Я указал на Ермолаевых пальцем (поочерёдно: сперва на того, что в сером свитере — затем на другого).
— Завяли, пацаны, — скомандовал я. — Без шуток. Следите за базаром.
Ермолаевы насупились. Промолчали.
Я повернулся к Черепанову, забрал у него свой портфель и сказал:
— Идём, Лёша. Скоро звонок. Не люблю опаздывать на уроки без уважительной причины.
После уроков никто из моих одноклассников не поспешил к гардеробу. Они переглядывались, посматривали на меня.
Общую идею мне пересказала староста класса. Она подошла к моей парте (я укладывал в портфель тетрадь и учебник).
— Вася, может… споёшь нам ещё раз ту песню про медведей? — спросила она.

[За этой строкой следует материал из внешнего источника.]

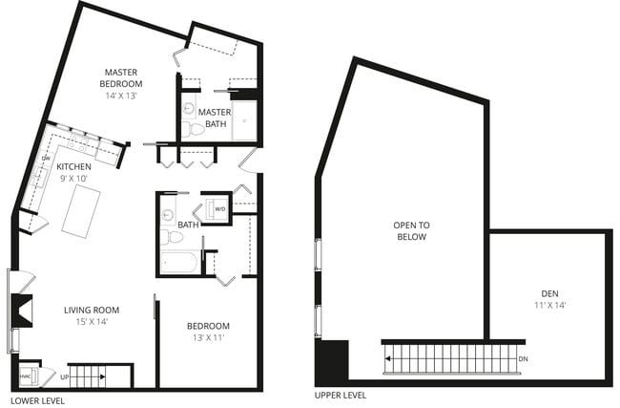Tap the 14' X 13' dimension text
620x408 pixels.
tap(123, 97)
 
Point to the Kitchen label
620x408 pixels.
tap(73, 166)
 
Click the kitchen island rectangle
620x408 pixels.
tap(81, 209)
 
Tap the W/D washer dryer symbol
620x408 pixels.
tap(219, 208)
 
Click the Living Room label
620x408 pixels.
tap(92, 310)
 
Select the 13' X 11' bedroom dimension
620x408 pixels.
tap(208, 338)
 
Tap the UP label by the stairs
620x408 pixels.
tap(64, 377)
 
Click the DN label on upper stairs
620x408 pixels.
tap(522, 358)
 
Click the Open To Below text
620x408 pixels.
tap(411, 230)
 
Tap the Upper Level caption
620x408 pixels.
tap(340, 396)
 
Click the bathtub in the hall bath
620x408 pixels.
tap(178, 262)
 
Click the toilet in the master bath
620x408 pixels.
tap(196, 127)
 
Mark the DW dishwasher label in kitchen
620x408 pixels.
tap(46, 159)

В классе вдруг воцарилась тишина. Десятиклассники замерли, словно испугались, что не услышат мой ответ.
Я пожал плечами, сказал:
— С удовольствием, Наденька. Если Алексей согласится. Без аккомпаниатора я петь не буду.

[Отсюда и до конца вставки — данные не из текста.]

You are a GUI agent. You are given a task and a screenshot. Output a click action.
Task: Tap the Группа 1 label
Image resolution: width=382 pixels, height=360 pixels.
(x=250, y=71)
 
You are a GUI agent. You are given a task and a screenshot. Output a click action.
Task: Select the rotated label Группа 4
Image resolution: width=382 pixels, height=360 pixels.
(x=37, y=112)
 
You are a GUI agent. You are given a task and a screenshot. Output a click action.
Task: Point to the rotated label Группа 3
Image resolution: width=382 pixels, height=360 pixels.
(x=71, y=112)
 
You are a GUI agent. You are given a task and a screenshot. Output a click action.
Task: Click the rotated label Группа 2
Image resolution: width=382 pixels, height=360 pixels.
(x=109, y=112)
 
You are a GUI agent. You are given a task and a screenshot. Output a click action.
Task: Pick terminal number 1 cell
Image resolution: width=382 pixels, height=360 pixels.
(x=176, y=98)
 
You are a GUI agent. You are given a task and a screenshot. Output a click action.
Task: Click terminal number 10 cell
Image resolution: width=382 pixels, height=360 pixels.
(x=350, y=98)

Надя-маленькая опустила взгляд на всё ещё сидевшего за партой Черепанова.
Она пристально посмотрела Алексею в глаза и жалобно произнесла:
— Лёшенька, пожалуйста…
Умоляюще сложила на уровне своей груди ладони.
Примерно три секунды Надя и Лёша смотрели друг другу в глаза.
Черепанов судорожно сглотнул и ответил:
— Я… это… Ладно.
Степанова улыбнулась, похлопала в ладоши.
Сказала:
— Ура!
Я отметил, что улыбка у Нади-маленькой приятная: добрая.
Обменялся взглядами с Черепановым — мне показалось, что Алексей выглядел слегка оглушённым.
В школьном коридоре к нашей процессии присоединилась появившаяся будто бы ниоткуда классная руководительница. Лидия Николаевна не поинтересовалась, куда мы идём — молча пошла рядом с нами в направлении актового зала. Я только услышал, как староста класса шепнула классной руководительнице: «Про медведей».
Артистов школьного театра мы сегодня в актовом зале не встретили.
Мы с Алексеем поднялись на сцену — наши одноклассники разместились в креслах зрительного зала.
Я указал Черепанову на пианино и произнёс:
— Маэстро, прошу.
Лёша с серьёзным видом кивнул, уселся на стул, поднял клап.
Я подал ему сигнал, прослушал вступление.
Повернулся лицом к одноклассникам (и к классной руководительнице).
— Где-то на белом свете, там, где всегда мороз…
После «Песни о медведях» я спел «Комсомольцы-добровольцы».
Лёша уступил мне место за пианино — я исполнил песню «Трава у дома».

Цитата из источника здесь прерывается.